▶ Document extract:
☆ ☆ ☆ ☆ ☆

Stanley Turrentine 2.jpg

David Keen in Canada wrote to us: "I think Stanley Turrentine gets real short shrift historically. He was a hugely influential player from that period and could play any bag." So here is a look back at the saxophonist and his music:

Here is a video of Stanley Turrentine (sometimes know as 'Mr Sugar Man' or 'Mr T') playing Midnight Special at the Mount Fuji Jazz Festival in 1987 with Kenny Burrel (guitar), Jimmy Smith (organ) and Art Blakey (drums) - in another version of this video a YouTube commentator says: "These are the Gentleman I grew up listening to in the Shoe Shine Shop I used to shine shoes at in my teenaged years. We also sold records and the owner would play Jimmy Smith, Kenny Burrell, Art Blakey and so on . I got a rich education in this music. This is one of the reasons I'm a musician today. A lot of these cats today they all sound alike. I can tell who is blowing or playing their axe. You know what I mean man. Thank you for this just lovely. Thank You!"

Tenor saxophonist Stanley Turrentine was born in Pittsburgh. His father was a saxophonist with Al Cooper's Savoy Sultans, his mother played stride piano, and his older brother Tommy Turrentine was a professional trumpet player who served stints in the big bands of Billy Eckstine, Dizzy Gillespie, Count Basie and Benny Carter. After hearing saxophonist Illinois Jacquet, Stanley started out playing with blues, and rhythm and blues bands,

In the 1950s, he went on to play with the groups of Lowell Fulson (with Ray Charles) and Earl Bostic but it wasn't until the mid 1950s that he received any formal musical training when he served with the military for a short time. In 1959, he left the military and went straight into Max Roach's band.

☆ ☆ ☆ ☆ ☆

▶ Provided material:
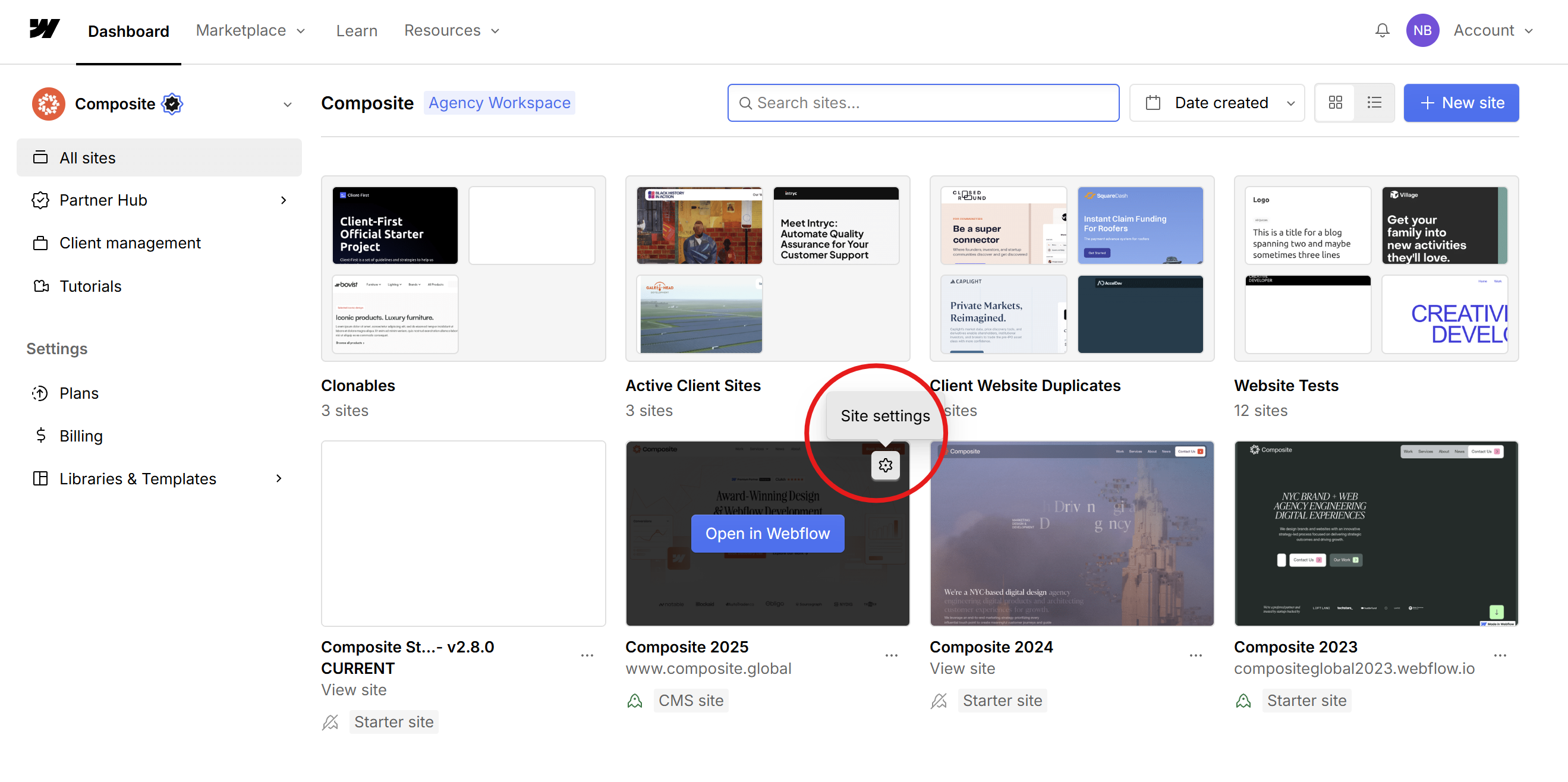The width and height of the screenshot is (1568, 782).
Task: Open site settings gear on Composite 2025
Action: pyautogui.click(x=885, y=465)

☆ ☆ ☆ ☆ ☆

▶ Given exercise 1:
From the Stanley Turrentine piece, list the bandleaders whose big bands his older brother Tommy played in.
▶ Given exercise 2:
According to the Stanley Turrentine piece, in what city was he born?
▶ Given exercise 3:
Go on with the Stanley Turrentine piece from the point where it stops.

▶ Output 1:
Billy Eckstine, Dizzy Gillespie, Count Basie, Benny Carter

▶ Output 2:
Pittsburgh

▶ Output 3:
In 1960, Stanley married organist Shirley Scott and the two frequently played and recorded together, and as the decade went on, he started working with organist Jimmy Smith. He made many soul jazz recordings both with Smith and as a leader in his own right.

Listen here to Love Letters from the 1964 album Hustlin' with Stanley Turrentine (tenor saxophone); Shirley Scott (organ); Kenny Burrell (guitar); Bob Cranshaw (bass) and Otis Finch (drums).

Stanley began recording as a leader for Blue Note, concentrating on small-group soul-jazz on classics like That's Where It's At, but also working with the Three Sounds (on 1961's Blue Hour) and experimenting with larger ensemble settings.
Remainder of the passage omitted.